Tarih, en azından kısa vadede, bir dönemlik başkanlara karşı nazik değil.
Son 40 yılın büyük bir bölümünde, Jimmy Carter’ın başkanlığı, 1980’de ikinci bir dönem için başvurduğunda seçmenler tarafından haklı bir şekilde reddedilen bir politikacının ibretlik hikayesi olan destansı bir başarısızlık olarak geniş çapta hatırlandı.
Ne mutlu ki, geçen hafta sonu bakımevine giren 98 yaşındaki Carter’ın itibarı, takdire şayan başkanlık sonrası dönemi ve sicilini daha olumlu bir şekilde yeniden değerlendiren biyografileri sayesinde o zamandan beri arttı.
Carter’ın başkanlığının göründüğünden daha iyi olduğunu iddia ediyorlar. Yenilenebilir enerji için ilk federal fon da dahil olmak üzere tarihi çevre yasasını çıkardı. Havayollarını deregüle ederek hava yolculuğunu daha uygun fiyatlı hale getirdi. İnsan haklarını ABD diplomasisinin ana teması haline getirdi ve İsrail ile Mısır arasında önemli barış anlaşmaları müzakere etti.
Ancak yeniden seçilmek istediğinde enflasyon %12’yi geçmişti, ekonomi resesyona doğru gidiyordu ve seçmenler bir değişiklik istiyordu.
Carter, Ronald Reagan’a yenilmesinden sonra, kendi partisinde bile onursuz bir peygamberdi. Demokratik kongrelere davet edilmedi ve halefleri tarafından nadiren bahsedildi.
Joe Biden bunların hepsine yakından tanık oldu. 1976’da, o zamanlar 33 yaşında olan Biden, tam bir Jimmy Carter Demokratıydı. Eski Georgia valisinin başkanlık adaylığını onaylayan ilk ABD senatörüydü. 1980’de, o zamanki başkan Massachusetts’ten daha liberal Senatör Edward M. Kennedy’ye karşı çürük bir ön seçimle karşı karşıya kaldığında, Carter’ı tekrar destekledi.
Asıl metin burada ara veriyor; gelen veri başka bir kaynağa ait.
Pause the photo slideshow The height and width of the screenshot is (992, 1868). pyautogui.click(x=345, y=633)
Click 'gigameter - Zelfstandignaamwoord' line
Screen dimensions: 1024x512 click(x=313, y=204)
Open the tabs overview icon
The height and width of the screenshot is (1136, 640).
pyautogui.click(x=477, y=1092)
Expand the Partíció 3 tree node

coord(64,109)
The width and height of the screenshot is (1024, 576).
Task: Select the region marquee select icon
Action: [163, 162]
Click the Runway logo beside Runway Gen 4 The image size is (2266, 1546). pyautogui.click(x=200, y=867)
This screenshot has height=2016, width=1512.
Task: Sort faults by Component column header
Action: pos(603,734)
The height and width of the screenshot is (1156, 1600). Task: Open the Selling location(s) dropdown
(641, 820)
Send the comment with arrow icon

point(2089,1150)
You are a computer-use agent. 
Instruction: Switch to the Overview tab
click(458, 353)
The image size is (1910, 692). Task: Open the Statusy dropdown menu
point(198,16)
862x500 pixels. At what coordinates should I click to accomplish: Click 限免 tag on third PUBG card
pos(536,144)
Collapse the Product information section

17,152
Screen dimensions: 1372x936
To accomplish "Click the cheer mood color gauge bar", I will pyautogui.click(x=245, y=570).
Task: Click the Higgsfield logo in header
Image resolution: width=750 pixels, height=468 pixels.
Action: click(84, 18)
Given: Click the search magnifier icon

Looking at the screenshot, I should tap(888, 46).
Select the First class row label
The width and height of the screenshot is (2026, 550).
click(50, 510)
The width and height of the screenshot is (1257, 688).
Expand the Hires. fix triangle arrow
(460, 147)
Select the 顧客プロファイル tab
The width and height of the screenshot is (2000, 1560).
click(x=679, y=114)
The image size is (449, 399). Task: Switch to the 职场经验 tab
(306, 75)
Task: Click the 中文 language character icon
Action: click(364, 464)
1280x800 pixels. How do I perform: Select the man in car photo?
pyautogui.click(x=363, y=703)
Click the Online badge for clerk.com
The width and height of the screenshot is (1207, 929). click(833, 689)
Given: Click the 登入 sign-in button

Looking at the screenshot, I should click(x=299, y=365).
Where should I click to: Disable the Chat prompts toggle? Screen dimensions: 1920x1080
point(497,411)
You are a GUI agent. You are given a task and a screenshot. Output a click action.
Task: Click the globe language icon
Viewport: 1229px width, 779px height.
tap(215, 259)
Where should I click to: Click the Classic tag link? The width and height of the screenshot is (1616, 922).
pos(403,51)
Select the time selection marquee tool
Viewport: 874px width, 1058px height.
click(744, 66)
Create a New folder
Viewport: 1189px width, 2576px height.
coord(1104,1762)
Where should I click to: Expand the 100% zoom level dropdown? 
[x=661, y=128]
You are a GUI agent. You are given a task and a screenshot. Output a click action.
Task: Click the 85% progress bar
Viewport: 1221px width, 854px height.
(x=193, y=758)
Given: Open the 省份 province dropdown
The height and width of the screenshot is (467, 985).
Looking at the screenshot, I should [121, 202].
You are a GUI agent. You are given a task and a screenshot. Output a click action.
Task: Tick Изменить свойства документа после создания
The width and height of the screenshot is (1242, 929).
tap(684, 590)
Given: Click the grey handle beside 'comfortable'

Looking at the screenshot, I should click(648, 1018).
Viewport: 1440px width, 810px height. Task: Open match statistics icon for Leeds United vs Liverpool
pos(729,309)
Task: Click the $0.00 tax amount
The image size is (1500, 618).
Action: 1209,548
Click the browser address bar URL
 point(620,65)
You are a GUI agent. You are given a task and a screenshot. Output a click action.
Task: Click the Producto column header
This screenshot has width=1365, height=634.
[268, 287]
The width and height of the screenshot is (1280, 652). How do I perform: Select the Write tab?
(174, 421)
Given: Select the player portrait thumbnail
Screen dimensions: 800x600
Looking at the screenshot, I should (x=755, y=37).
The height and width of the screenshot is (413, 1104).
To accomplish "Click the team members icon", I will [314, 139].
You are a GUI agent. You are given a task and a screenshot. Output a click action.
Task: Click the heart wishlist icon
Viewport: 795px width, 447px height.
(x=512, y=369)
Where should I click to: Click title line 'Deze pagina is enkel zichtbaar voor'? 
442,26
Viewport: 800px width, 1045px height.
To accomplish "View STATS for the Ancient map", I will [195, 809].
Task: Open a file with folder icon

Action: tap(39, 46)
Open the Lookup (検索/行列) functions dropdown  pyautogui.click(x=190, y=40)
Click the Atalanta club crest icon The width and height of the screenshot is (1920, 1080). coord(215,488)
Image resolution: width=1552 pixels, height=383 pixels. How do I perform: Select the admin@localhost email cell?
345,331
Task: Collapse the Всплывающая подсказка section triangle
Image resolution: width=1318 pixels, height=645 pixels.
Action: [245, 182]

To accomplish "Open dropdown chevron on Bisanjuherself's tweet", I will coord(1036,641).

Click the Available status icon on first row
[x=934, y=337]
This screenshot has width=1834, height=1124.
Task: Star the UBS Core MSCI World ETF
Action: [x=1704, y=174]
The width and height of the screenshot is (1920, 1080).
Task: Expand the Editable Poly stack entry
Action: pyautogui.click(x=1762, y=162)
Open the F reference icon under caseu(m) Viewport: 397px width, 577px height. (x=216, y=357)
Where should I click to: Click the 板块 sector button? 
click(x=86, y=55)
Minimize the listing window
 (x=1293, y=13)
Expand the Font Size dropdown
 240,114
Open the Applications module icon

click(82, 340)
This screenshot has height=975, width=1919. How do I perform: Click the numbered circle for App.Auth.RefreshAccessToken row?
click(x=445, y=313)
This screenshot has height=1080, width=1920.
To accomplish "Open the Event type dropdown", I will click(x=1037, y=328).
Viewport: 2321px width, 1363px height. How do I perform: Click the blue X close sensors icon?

Carter’ın görev süresi, zaten cumhurbaşkanlığına aday olmayı düşünen Biden’a hangi dersleri verdi?
İlk olarak, kendi partinizin koalisyonunu yönetmekle başlayarak siyaset önemlidir. Carter bu skorda olağanüstü başarısız oldu. Kongre üyeleriyle pazarlık yapmayı küçümsedi ve çoğu zaman telefonlarına bile cevap vermedi.
Başkan yardımcısı Walter Mondale, “Carter siyasetin günah olduğunu düşündü” dedi. “Carter’dan bir şey yapmasını istiyorsanız ona söyleyebileceğiniz en kötü şey, bunun politik olarak yapılacak en iyi şey olduğuydu.”
Birinci dönem senatörü olarak bile Biden bunun bir sorun olduğunu gördü.
1977’de “Başkan öğreniyor, ancak yeterince hızlı değil” dedi. “Nixon’ın düşman listesi ve Başkan Carter’ın da arkadaş listesi var. Sanırım ben onun arkadaş listesindeyim ve hangisinin daha kötü olduğunu bilmiyorum.”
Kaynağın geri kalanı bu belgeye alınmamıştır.